Like most other parents I’ve spent the summer juggling kids, work, holidays and various other bits and pieces. In some ways this isn’t really any different from any other time, but the length of the summer holidays, the long days and the essential appeal of sitting out in the sun means that, for me at least, during the summer the see-saw of my work-life balance tips in an interesting and unfamiliar direction.

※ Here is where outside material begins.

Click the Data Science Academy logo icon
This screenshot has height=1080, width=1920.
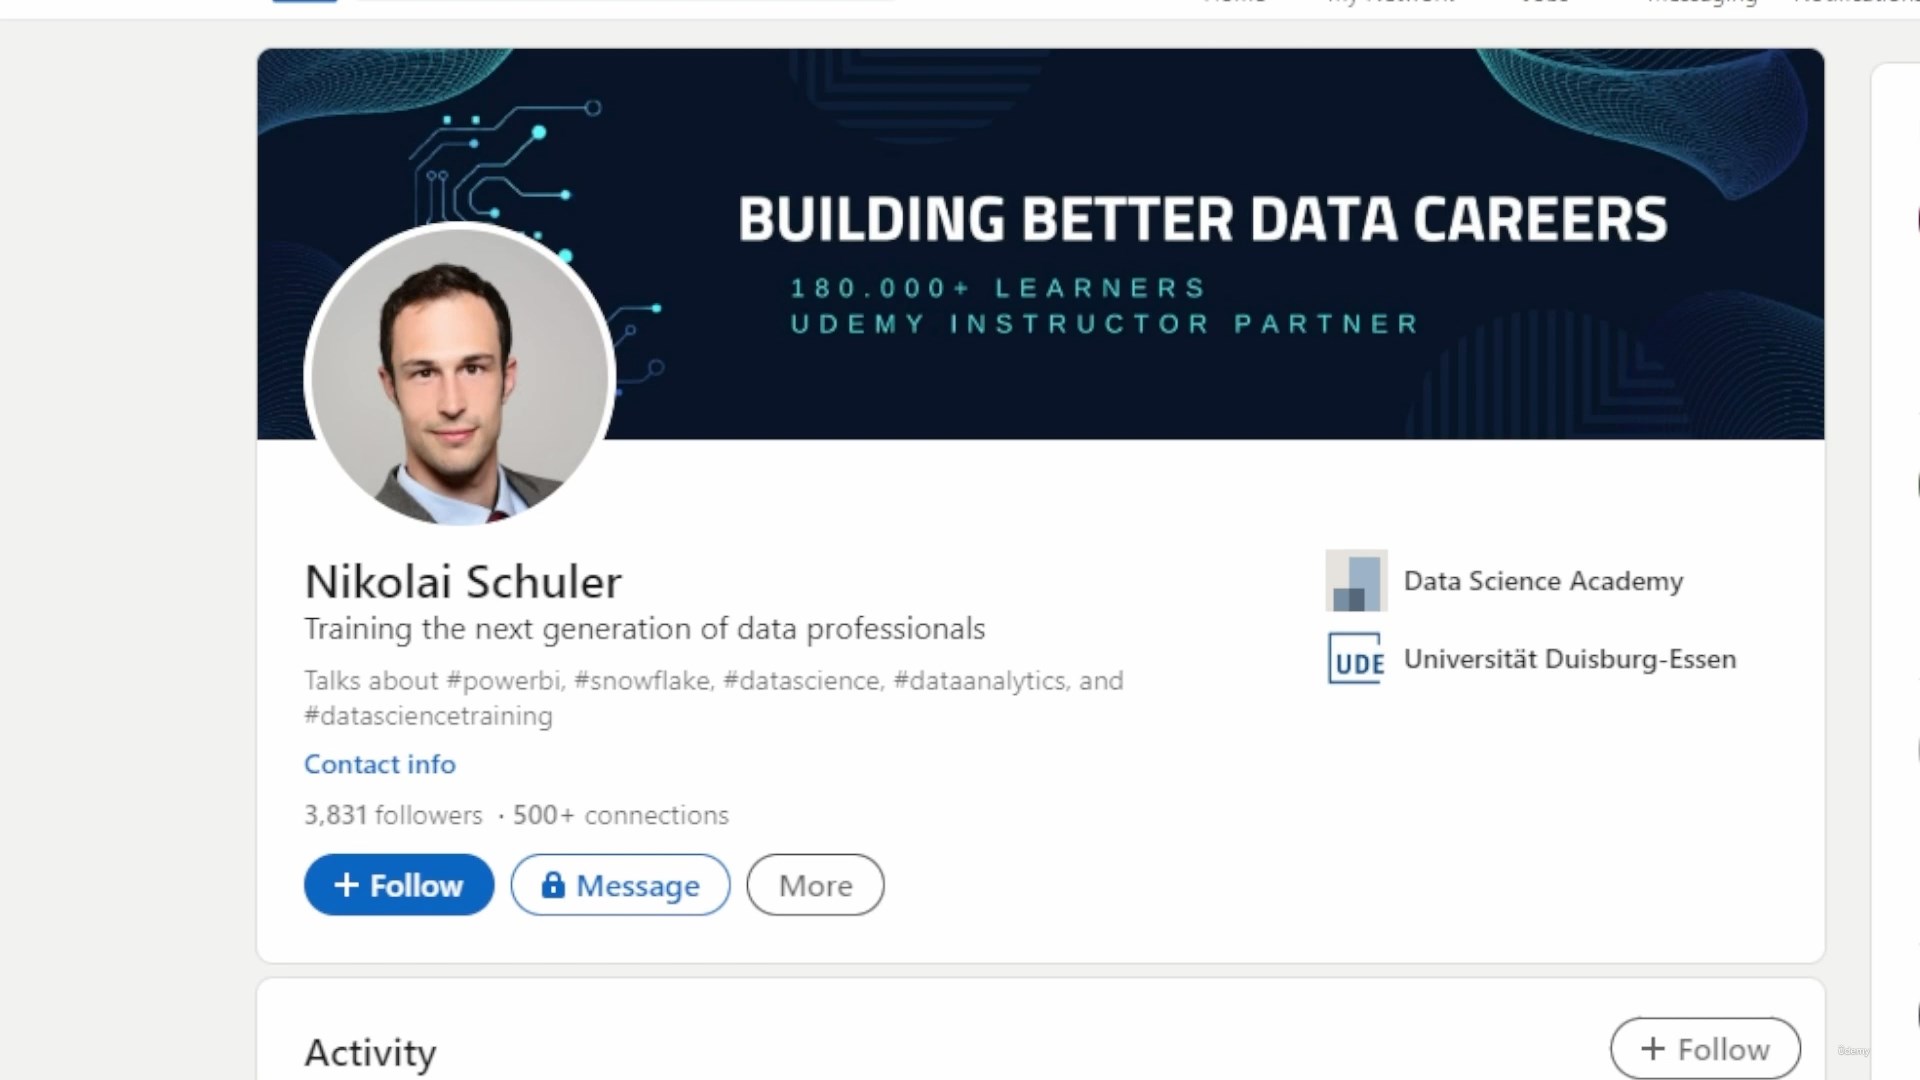pyautogui.click(x=1356, y=580)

Most of the time, work fills up most of my life. This isn’t to say I don’t spend time with my family or do anything else. But the 5 X 8 hours discipline of the working week means that I simply spend more time at work than I do doing any other thing. What is more I frequently slop outside of the 8 hours, finishing up things that “need doing”, checking email and so on. What is more I like it, I’m not someone who has a strict distinction between work and play and most of the time I’m happy to be working. I find it difficult to leave work behind and often find that something that the kids have said or I’ve seen on the TV sparks some work-related idea.

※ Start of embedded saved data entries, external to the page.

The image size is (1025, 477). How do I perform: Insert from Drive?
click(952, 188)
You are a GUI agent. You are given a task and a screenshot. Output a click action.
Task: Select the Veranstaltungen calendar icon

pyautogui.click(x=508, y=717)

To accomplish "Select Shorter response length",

However, during the summer, because of holidays and child care responsibilities work has to take a back seat. Consequently I fill my days with other things which I start to find just as interesting as work. Projects with the kids absorb me, the challenge of existing in a tent for a week engages me, I read fiction again, the guitar comes out for the first time for ages, I think about learning to Lindy Hop and so on. I don’t do nothing very well, but I do find it easy to throw my self into something or indeed anything.
Inevitably this leads me towards reflection. Do I really love what I do as much as I think? Would a career change be more interesting? For about five minutes last week I contemplated running off to join the circus after a morning failing to learn how to walk on a circus ball and do a Diablo. More realistically I fantasise about balancing my work and play differently so that I can devote Thursdays to learning the tremolo harp or Friday’s to running a counter-cultural happening.
So where does all of this reflective daydreaming lead me? In all honesty, probably nowhere. In fact, probably straight back to work. What I’ve recognised about myself in the past, and what this reminds me, is that I don’t have a vocation. I can be happy (and sad) doing a pretty wide variety of stuff. I throw myself into things and try and push them as far as I can. Career is a lived experience – it is about making something meaningful of your life experiences. It is hardly surprising if holidays, in which your lived experiences are radically different from the rest of your life can make you rethink and seek alternative narratives.
I seek creativity, progression, social engagement and the vain hope of doing some good in the world around me (oh and money of course). If I can find that I’ll probably keep on keeping on. If I can’t you might just find me working up a juggling act in Ibiza.